Fun fact: Logan’s Run was released in June 1976, a couple weeks before the Apple I went on sale.

Second, age and experience became liabilities.

You saw this most vividly in Silicon Valley, but high-tech industries weren’t the only ones in which age was becoming a burden. Across manufacturing, industry, retail, and services, business process reengineering (one of the great consulting fads of the 1990s) argued that business as usual was, by definition, inefficient. New technology would let you automate functions and replace experienced but expensive middle-aged workers with inexperienced, cheaper young labor. In a fast-changing, rapidly-globalizing world, business as usual was the kiss of death, conventional wisdom a drag on profitability, and those who defended either — or who couldn’t adapt to the new world, or were too expensive — had to be thrown overboard in favor of fresh thinking and cheap overseas labor. It wasn’t just workforces that skewed young: in advertising, Tom Goodwin notes in a recent essay, the ideal worker became a tech-savvy 24 year-old who could design ads for… well, other 24 year-olds.

Asking why we believe that experience and wisdom are liabilities, and that youth offers unique, decisive advantages, is more important now than ever. People are living longer. In economies driven by brains rather than brawn, workers can have longer careers. In countries where retirement systems are stressed, they’ll need to work to avoid poverty. Yet the number and ability of older workers has increased exactly at the same time that we’ve devalued them.

Companies should also recognize that they lose by worshipping youth and discounting experience.
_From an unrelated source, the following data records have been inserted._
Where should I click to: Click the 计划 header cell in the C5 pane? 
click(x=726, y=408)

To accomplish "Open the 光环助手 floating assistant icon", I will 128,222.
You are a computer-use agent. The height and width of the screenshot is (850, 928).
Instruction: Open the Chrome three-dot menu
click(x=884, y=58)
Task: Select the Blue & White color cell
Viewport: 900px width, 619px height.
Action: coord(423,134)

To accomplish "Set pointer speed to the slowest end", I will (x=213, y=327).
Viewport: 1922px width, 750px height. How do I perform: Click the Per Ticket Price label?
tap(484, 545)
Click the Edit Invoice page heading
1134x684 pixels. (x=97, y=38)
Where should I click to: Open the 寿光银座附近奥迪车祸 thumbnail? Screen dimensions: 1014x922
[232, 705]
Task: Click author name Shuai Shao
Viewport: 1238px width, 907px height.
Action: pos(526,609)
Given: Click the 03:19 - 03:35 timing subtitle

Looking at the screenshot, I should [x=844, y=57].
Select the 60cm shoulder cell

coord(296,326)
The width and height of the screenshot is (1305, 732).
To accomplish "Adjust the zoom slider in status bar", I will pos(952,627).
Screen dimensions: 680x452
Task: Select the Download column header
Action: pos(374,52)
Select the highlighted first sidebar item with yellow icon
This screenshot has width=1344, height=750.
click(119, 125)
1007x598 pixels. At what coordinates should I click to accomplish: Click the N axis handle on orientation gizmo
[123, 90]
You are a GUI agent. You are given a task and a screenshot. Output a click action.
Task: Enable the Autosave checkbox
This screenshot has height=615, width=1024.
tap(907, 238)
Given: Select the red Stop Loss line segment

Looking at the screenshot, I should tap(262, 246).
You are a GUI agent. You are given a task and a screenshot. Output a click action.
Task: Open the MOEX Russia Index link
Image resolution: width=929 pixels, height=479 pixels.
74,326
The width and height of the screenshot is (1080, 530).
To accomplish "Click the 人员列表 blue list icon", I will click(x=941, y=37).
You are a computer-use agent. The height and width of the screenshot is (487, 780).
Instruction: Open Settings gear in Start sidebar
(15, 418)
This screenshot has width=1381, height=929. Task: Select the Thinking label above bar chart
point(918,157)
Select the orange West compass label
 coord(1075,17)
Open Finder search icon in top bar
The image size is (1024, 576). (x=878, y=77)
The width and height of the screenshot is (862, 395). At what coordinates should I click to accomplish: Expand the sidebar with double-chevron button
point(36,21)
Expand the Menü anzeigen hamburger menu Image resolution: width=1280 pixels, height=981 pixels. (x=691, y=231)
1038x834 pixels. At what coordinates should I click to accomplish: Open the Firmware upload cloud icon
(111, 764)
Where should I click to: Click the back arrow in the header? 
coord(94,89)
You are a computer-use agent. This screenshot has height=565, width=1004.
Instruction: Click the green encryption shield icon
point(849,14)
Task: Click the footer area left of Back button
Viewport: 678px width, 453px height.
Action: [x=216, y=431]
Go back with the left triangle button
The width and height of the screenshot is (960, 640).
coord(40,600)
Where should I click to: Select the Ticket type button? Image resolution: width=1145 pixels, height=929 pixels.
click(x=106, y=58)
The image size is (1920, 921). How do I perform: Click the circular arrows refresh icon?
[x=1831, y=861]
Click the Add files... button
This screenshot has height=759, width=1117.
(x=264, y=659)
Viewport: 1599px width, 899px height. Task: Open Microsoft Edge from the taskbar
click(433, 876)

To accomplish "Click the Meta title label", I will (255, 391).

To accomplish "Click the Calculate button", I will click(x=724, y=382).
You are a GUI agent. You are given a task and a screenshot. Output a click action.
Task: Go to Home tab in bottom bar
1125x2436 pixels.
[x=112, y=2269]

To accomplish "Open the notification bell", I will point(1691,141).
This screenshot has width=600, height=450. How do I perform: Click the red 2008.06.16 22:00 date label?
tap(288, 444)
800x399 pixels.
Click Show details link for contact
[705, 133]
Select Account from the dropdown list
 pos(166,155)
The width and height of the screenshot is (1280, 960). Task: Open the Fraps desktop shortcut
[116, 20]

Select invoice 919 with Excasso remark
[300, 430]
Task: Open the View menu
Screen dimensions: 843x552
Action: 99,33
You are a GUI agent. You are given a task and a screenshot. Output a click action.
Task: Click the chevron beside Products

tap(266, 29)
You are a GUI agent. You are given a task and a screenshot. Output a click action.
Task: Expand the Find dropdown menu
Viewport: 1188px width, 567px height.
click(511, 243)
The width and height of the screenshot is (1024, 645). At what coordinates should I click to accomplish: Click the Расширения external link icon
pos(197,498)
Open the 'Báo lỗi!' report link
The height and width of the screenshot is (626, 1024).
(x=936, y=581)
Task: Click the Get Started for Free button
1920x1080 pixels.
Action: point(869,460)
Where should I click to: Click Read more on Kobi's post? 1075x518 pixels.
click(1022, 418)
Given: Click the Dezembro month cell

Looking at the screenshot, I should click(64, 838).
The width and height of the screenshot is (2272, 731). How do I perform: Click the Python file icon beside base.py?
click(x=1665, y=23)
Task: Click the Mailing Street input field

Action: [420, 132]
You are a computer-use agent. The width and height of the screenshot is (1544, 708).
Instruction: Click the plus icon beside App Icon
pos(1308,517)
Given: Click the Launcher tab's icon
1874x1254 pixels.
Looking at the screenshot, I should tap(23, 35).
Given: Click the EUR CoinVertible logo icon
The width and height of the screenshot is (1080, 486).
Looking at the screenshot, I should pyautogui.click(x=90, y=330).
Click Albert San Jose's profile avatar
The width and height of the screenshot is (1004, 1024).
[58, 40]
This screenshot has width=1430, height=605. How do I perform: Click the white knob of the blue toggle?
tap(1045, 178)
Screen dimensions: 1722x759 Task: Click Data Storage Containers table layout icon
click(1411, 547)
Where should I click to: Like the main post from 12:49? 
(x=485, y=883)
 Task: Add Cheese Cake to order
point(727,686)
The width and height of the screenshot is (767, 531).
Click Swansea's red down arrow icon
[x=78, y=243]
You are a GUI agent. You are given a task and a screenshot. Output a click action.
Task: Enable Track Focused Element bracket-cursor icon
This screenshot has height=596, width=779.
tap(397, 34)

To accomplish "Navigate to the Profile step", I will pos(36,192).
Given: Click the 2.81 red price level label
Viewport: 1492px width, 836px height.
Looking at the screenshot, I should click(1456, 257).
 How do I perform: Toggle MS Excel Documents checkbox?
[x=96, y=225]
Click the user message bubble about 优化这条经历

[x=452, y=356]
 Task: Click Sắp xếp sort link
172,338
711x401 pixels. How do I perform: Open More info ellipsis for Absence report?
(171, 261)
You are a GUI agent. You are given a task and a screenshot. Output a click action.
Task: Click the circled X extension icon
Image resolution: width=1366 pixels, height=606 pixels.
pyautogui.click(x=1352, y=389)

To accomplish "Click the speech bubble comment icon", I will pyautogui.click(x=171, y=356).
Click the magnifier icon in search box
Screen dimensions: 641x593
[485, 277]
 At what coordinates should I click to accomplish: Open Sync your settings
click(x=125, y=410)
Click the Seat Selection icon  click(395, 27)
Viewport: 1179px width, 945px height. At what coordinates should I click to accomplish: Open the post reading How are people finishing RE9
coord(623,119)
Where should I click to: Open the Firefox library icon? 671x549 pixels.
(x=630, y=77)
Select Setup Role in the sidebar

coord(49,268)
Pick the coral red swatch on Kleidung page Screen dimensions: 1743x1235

Dan Lyons explains what happens when venture capitalists “let young founders go it alone” and run companies rather than pair youthful founders with industry veterans:

The consequences have been predictably disastrous. Young male founders hire young male employees, and spend huge money building kooky office frat houses…. This huge, dynamic industry, which is generating so much wealth, has walled itself off from most of the workforce, telling millions of people that they cannot participate. This situation obviously shortchanges a lot of workers, but it also hurts tech companies by depriving them of talent.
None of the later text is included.